There are several options here:

nodeAffinity: prefer certain node(s) based on labels
nodeSelector: force certain node(s) based on labels
(not recommended) nodeName: force node selection based on name
Local Persistent Volumes: Perhaps the most performant, but with some complex (sounding for me) caveats

nodeAffinity sounds like the simplest decent idea. It's a bit dissatisfying, because we don't really care what node things land on we just want them to be on the same node. So, in that case Local Persistent Volumes may be more suitable.

The text was updated successfully, but these errors were encountered:

hahn-kev · 2024-04-17T17:55:39Z

I don't know if we have access to local volumes, we would need to talk to LT ops about that as it may not be available.

That said a RWO volume would be a similar solution that will perform better (I believe it's actually similar to local volumes). It will also require node affinity so that multiple pods can access the volume, right now both lexbox and hgweb need access to the file system.

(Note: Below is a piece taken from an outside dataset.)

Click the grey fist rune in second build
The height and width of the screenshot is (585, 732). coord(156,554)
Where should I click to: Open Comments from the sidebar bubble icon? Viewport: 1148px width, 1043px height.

tim-eves · 2024-04-18T00:32:37Z

Hi Tim, Kevin, I'd be surprised if non locality of the storage should make that much of a difference. RWX is just NFS, and RWO is iSCSI, so not always local after a migration either either just exclusive. It's plausible hg doesn't perform well with non local NFS I guess, but I'd expect that's to be a known issue by now, so it should show up in but trackers etc. Kevin is right about the need for node affinity to keep the container on the same host as the PV. But the networking between nodes is 10Gbps, so I don't see how non-locality could slow everything down. For reference SATA is 6Gbps, and the connection to internet client is much slower, capped at 1Gbps for AWS, or 200Mbps for Dallas. If it's currently happening, or next time it does, could you run fio from an hgweb container against the PV mount point and also against a dir not on any PV mount point (non-PV backed filesystems always use node local storage). That would rule in or out locality of storage. God bless, Tim

…

On Thu, 18 Apr 2024, 00:56 Kevin Hahn, ***@***.***> wrote: I don't know if we have access to local volumes, we would need to talk to LT ops about that as it may not be available. That said a RWO volume would be a similar solution that will perform better (I believe it's actually similar to local volumes). It will also require node affinity so that multiple pods can access the volume, right now both lexbox and hgweb need access to the file system. — Reply to this email directly, view it on GitHub <#732 (comment)>, or unsubscribe <https://github.com/notifications/unsubscribe-auth/ABIW5IED77NIZMTELAAIPNDY52ZTDAVCNFSM6AAAAABGK6JKH2VHI2DSMVQWIX3LMV43OSLTON2WKQ3PNVWWK3TUHMZDANRRHA4TAOJSGU> . You are receiving this because you are subscribed to this thread.Message ID: ***@***.***>

hahn-kev · 2024-04-24T19:20:07Z

I think the problem has less to do with bandwidth than with iops, so gbps doesn't really matter if the latency is high

hahn-kev · 2024-04-29T19:19:10Z

before we attempt to do this I think we need to measure the difference, mostly in IOPS, less in bandwidth.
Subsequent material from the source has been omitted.